Jay-Z elaborated on his complex stance towards hustlers in response to West's questions regarding how hustling might be related to resisting oppressive power structures:

"I think the hustler and the freedom fighter are similar in, you know, it’s this anti-countercultural movement. One is about freedom and about having things and about improving your position, and then at some point it gets lost in that translation, and it becomes about greed, and it becomes about adrenaline and it becomes about the excitement—the excitement of getting away with something that you’re not supposed to—I mean, if we’re being honest about it, you know, at some point the excitement of getting away with it, the excitement of driving fancy cars and things. And you know, that level, so the difference to me between a hustler and a freedom fighter is a level of maturity."

Jay Z, Paul Holdengraber, Cornel West

Maturity became a theme of the conversation, and discussing his personal growth, Mr. Carter told the story of meeting his father, who left the family when his son was around eleven or twelve.

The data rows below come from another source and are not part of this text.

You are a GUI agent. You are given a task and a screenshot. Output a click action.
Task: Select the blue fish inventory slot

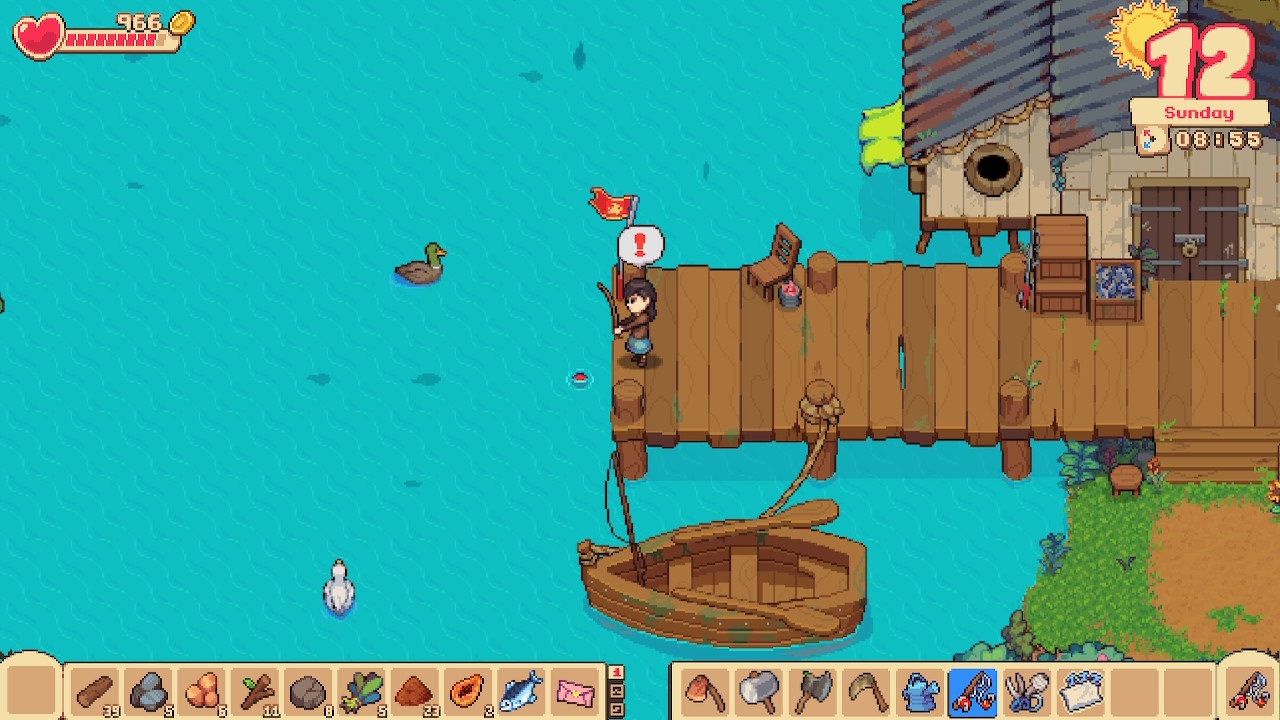[521, 691]
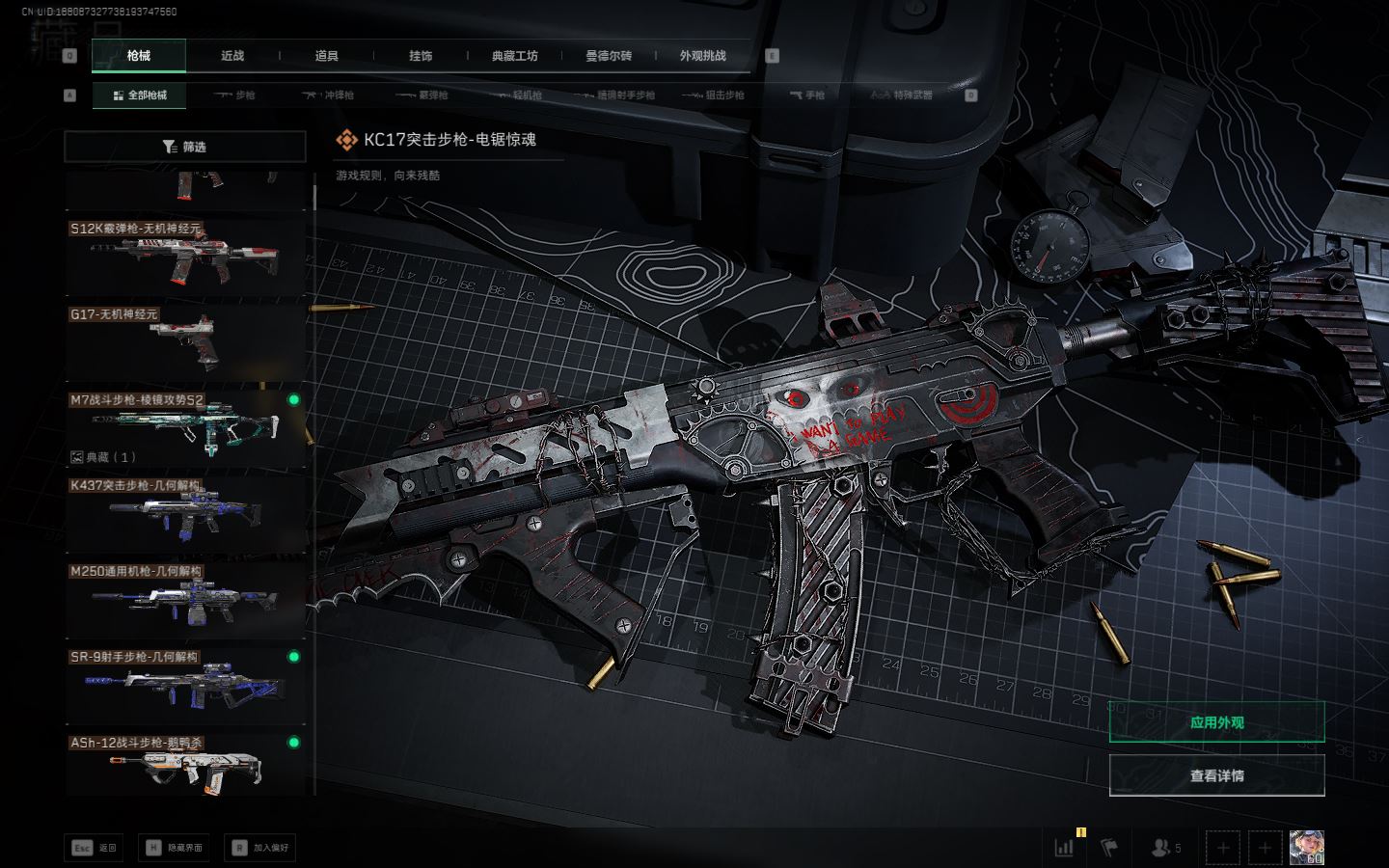Open the 道具 items tab
This screenshot has width=1389, height=868.
(x=327, y=56)
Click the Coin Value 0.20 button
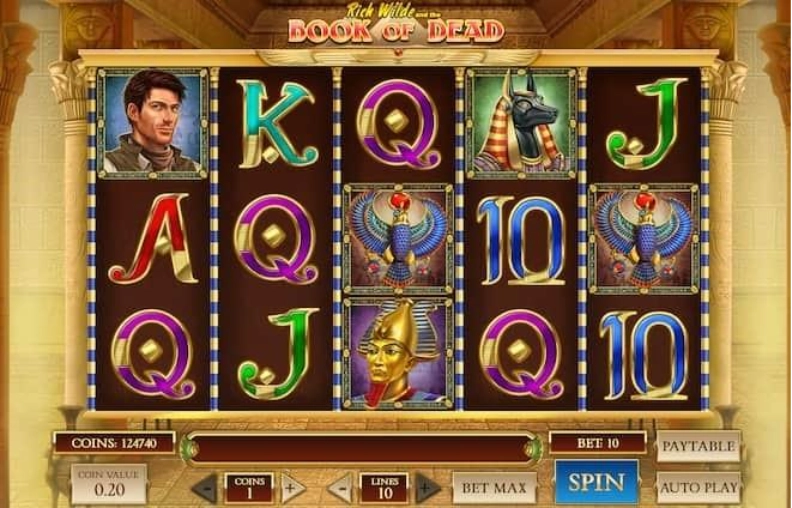The width and height of the screenshot is (792, 508). [108, 484]
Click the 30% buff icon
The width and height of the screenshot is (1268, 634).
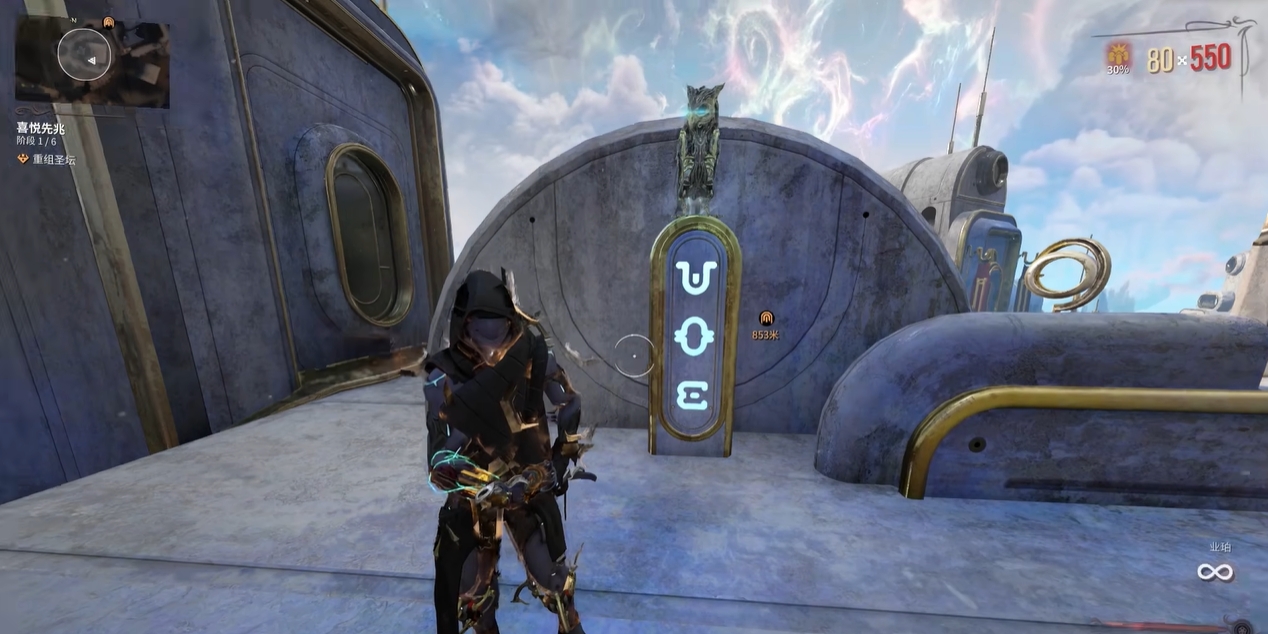1117,54
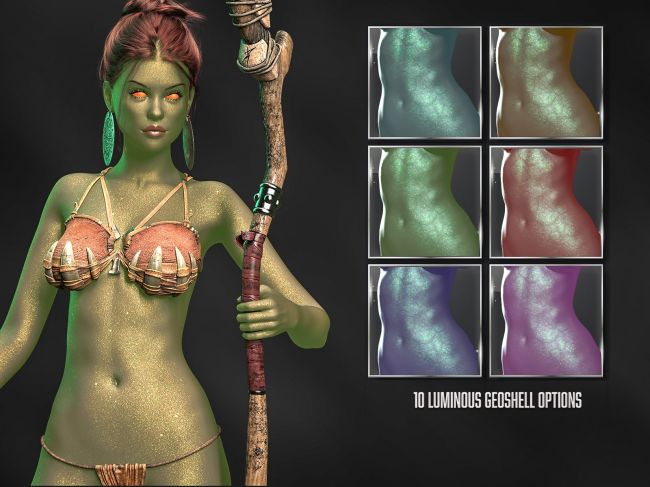This screenshot has width=650, height=487.
Task: Pick the green luminous geoshell thumbnail
Action: (425, 202)
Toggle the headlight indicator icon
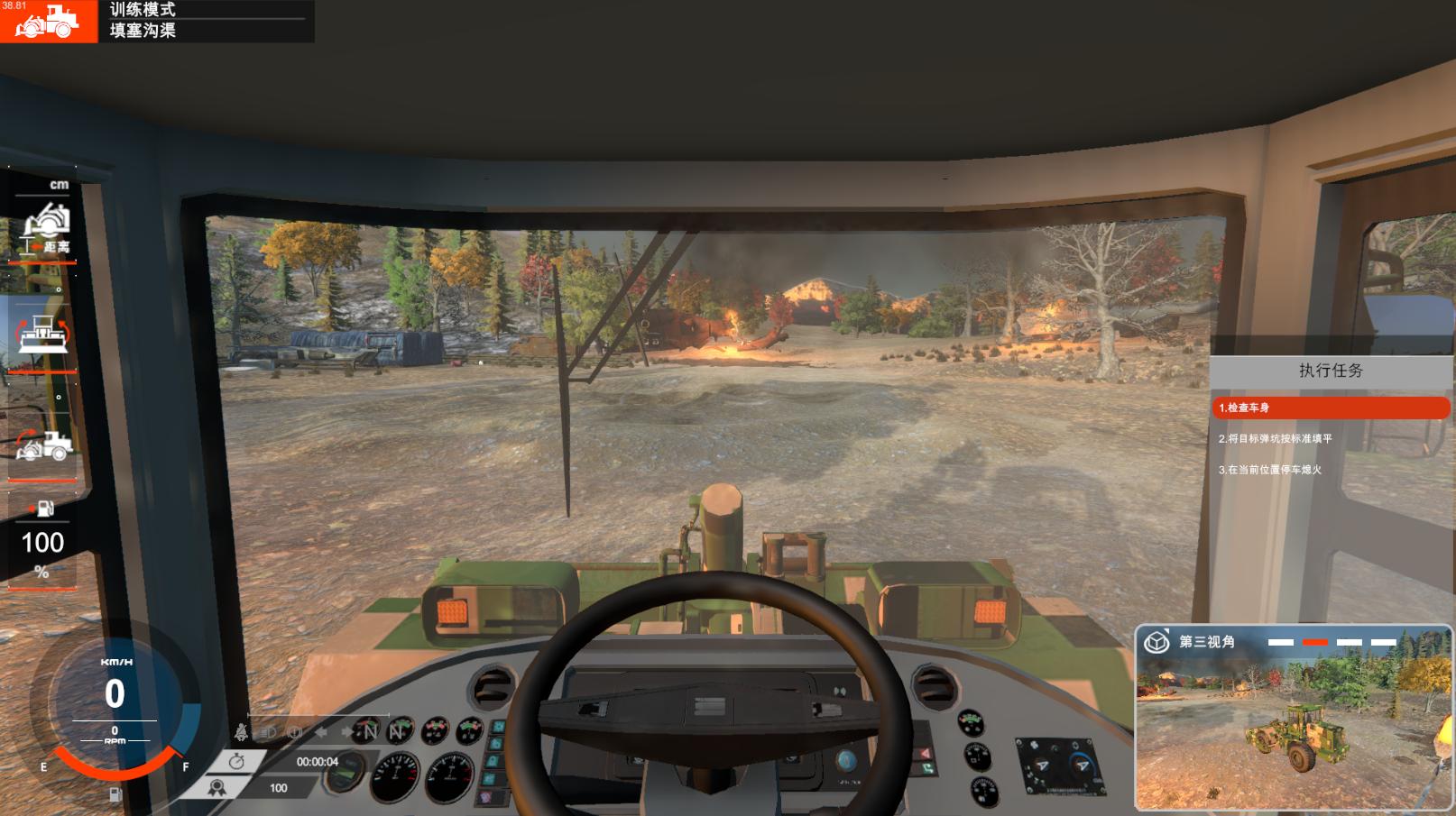Screen dimensions: 1456x816 268,732
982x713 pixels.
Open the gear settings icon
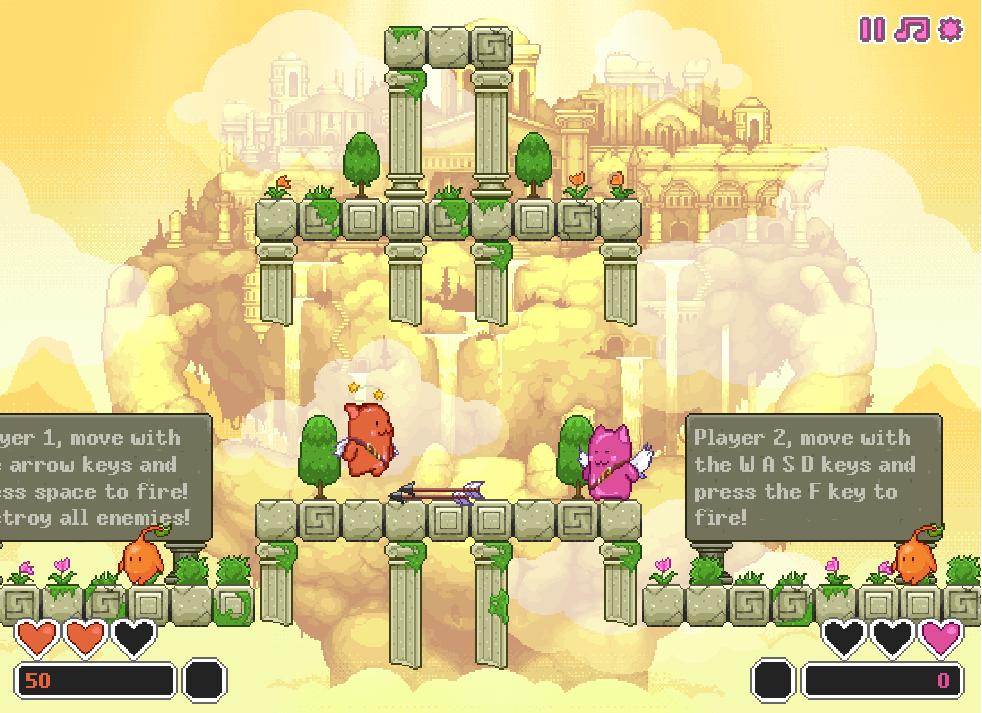pos(950,29)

The experience, he said, is one he wishes he could bestow on all children estranged from their parents:

"As a gift I would love for our generation and all the people that grew up without their parents, whether you knew them early on or not is to have that conversation so you could let that sort of anger go, because that’s the sort of anger that keeps you from love, right, it makes you put up walls and you don’t let people get close to you, because you don’t ever want to feel that feeling of abandonment or that feeling of hurt again... You know, growing up I just thought that he decided one day that he was tired of everything and walked out, and I didn’t know the emotional circumstances behind what happened. So what happened when I was about eleven was his younger brother, whose name was Ray had got stabbed up in Sumner Projects, which is about fifteen minutes away from where we lived, and he died, and my father would go out at nights and look for the guy who killed him, and my mother would say, 'man, you have a family here, how can you go out and risk, you know, these sort of, you know, risk your family—your family is here,' and he’s like, 'no, that’s my brother,' so that dynamic of 'my blood brother versus my family,' you know, which should have been one thing, but it was like a pull to him and then he really got depressed and started drinking and doing drugs and this and that, and then he just wasn’t the same person who had been there for the first ten years of my life, and who had married my mom at a time when it wasn’t popular, you know, and who was raising, you know, the four of us as a man, you know, something happened to him, So without that context, just him leaving, I had this anger, you know,but when I slowly got to know why I could understand a bit of what happened to him. He was sick, he wasn’t who he used to be, he had changed as a person, he had been scarred, and he built up this wall that he couldn’t get over, and then, you know, drugs made him go further away from his true self."